:: RECORDS SHOWN
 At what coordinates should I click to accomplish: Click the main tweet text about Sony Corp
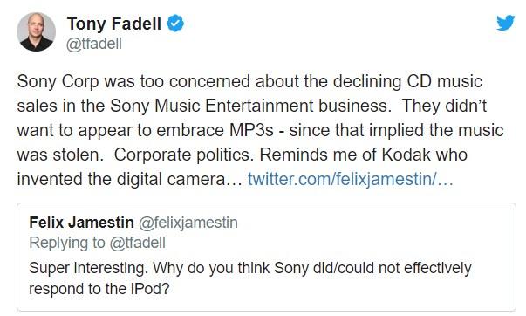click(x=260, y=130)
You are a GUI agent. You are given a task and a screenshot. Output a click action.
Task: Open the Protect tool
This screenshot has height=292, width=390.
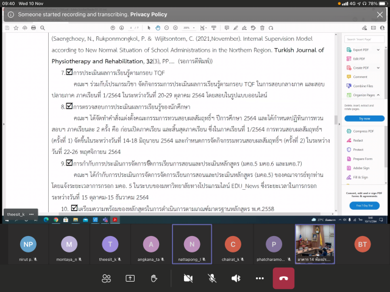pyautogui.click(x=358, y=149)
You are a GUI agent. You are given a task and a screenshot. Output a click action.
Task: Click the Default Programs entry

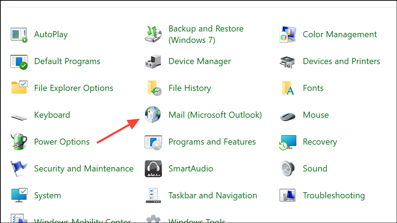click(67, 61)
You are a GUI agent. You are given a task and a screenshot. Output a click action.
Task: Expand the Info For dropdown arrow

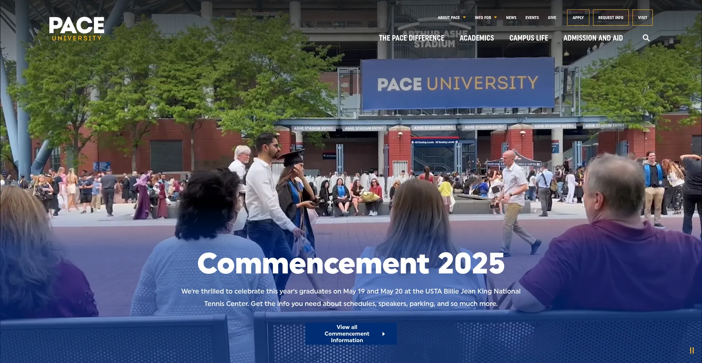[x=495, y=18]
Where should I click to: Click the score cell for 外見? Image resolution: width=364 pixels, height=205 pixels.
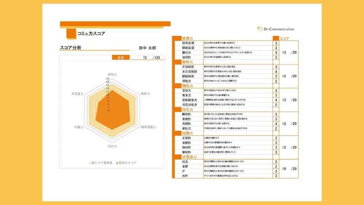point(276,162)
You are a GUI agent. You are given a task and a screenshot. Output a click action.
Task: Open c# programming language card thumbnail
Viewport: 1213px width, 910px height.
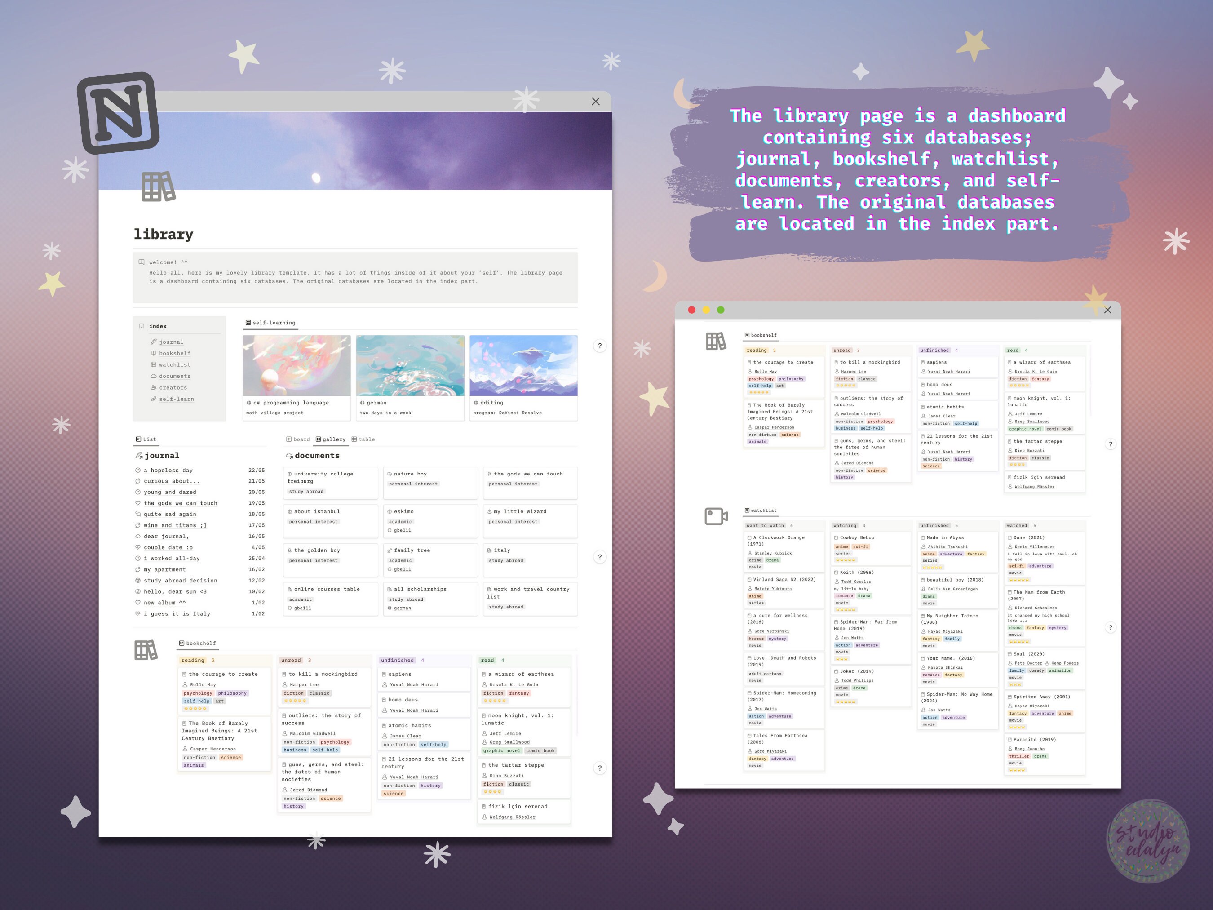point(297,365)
::::
**REQUIRED WORK:**
What should appear is an exact reproduction of the lines from the one with "Task: Open the Protect tool" through the end of the material above, and no pictures.

**EXERCISE RESULT:**
Task: Open the Protect tool
This screenshot has height=292, width=390.
pyautogui.click(x=358, y=149)
You are a GUI agent. You are given a task and a screenshot. Output a click action.
Task: Click the Default Programs entry

click(67, 61)
You are a GUI agent. You are given a task and a screenshot. Output a click action.
Task: Expand the Info For dropdown arrow

[x=495, y=18]
Where should I click to: Click the score cell for 外見? Image resolution: width=364 pixels, height=205 pixels.
point(276,162)
You are a GUI agent. You are given a task and a screenshot. Output a click action.
Task: Open c# programming language card thumbnail
Viewport: 1213px width, 910px height.
point(297,365)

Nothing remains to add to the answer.